AI is also raising troubling spiritual and religious issues. Prominent tech leaders speak openly about trying to “build God” and usher in a “transhumanist” future, in which they achieve “singularity” — implanting artificial intelligence capacities within the human person.
“Humanity is at a crossroads, facing the immense potential generated by the digital revolution driven by artificial intelligence,” Pope Leo XIV said this summer in a message to an international conference on AI.
Leo chose his papal name to call attention to the AI revolution, which he compares to the industrial revolution that his predecessor, Pope Leo XIII, confronted in the 19th century.
And in these first months of his pontificate, he has spoken often of the challenges that AI presents for human dignity and the common good.

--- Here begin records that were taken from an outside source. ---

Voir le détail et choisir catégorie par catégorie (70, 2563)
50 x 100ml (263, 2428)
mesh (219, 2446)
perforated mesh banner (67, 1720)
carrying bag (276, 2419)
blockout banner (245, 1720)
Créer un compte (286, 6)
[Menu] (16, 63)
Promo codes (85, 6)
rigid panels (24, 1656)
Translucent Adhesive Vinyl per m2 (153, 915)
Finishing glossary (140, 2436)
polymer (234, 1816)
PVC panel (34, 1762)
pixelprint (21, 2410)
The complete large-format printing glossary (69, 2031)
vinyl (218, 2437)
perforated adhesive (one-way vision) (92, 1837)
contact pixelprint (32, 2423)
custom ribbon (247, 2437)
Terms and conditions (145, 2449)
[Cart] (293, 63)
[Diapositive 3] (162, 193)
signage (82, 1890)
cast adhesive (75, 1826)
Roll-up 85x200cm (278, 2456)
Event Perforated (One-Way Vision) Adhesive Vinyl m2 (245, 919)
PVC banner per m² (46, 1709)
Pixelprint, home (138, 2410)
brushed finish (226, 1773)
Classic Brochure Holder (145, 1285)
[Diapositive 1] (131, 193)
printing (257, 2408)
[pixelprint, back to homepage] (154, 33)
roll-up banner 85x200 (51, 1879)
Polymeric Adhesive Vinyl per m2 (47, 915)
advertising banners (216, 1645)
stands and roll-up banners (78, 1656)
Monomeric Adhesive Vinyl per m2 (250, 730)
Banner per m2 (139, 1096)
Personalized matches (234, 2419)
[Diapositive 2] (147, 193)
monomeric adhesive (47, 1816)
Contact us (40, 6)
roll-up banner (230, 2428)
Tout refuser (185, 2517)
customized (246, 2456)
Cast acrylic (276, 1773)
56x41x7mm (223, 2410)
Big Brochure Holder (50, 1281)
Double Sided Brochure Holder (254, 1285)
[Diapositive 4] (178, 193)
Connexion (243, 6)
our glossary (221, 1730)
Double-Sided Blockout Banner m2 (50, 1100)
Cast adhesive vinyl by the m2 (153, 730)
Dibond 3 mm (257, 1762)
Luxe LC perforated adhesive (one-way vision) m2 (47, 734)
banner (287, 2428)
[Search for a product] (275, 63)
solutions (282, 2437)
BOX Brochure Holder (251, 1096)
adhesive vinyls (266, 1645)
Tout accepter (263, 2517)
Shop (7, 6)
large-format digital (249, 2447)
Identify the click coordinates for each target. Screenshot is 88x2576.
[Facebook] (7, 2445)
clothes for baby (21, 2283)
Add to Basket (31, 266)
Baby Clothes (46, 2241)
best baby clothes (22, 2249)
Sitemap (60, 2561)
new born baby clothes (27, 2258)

Already AI is changing the way we work and the way our economy and society operate. On a deeper level, AI is changing how we think about ourselves and our relationships, and even our sense of our human identity, our place in the world, and the meaning of our lives.
The consequences of AI are too great to leave decisions about its development solely to Silicon Valley engineers, global tech corporations, politicians, and investors. The Church must be involved in these conversations, the pope believes.
He sees the great potential that this technology holds for areas like medicine and health care, and the possibilities for increasing human connection and understanding and for spreading the Gospel.
But AI is a tool, he reminds us, and like every tool it can be used for good or for ill, and every technology “changes” us in some way as we use it.
“We currently interact with machines as if they were interlocutors, and thus become almost an extension of them,” he has said. “In this sense, we not only run the risk of losing sight of the faces of the people around us, but of forgetting how to recognize and cherish all that is truly human.”
Leo believes we need ethical standards and legal safeguards to protect children and teens who are “particularly vulnerable to manipulation through AI algorithms that can influence their decisions and preferences.”
He also worries that this technology can be used to confuse and control people and to manipulate their emotions and their perceptions of reality and what is true.
Addressing global journalists, the pope warned of a “post-truth” culture and expressed concern that AI-driven algorithms are changing how news is communicated. He questioned “who controls” these algorithms and “for what purposes.”
“We must be vigilant in order to ensure that technology does not replace human beings, and that the information and algorithms that govern it today are not in the hands of a few,” he said.
Leo rejects those who claim to be creating God or a God-like-consciousness through AI.
In a message to tech leaders, he reminded them that however powerful AI becomes in imitating human reasoning, it will never have a conscience or consciousness. AI will also never be able to make moral decisions guided by a sense of human responsibility and authentic human relationships.
The pope reminds all of us that having access to information does not make us intelligent.
“In the end,” he says, “authentic wisdom has more to do with recognizing the true meaning of life, than with the availability of data.”
Leo is urging all of us to become more educated and reflective about these new technologies and their implications.
Our goal, he has said, should be “an AI that reflects the Creator’s design: intelligent, relational and guided by love.”
Pray for me and I will pray for you.
May holy Mary, Seat of Wisdom, guide us all to seek a future worthy of the sanctity and great dignity of the human person.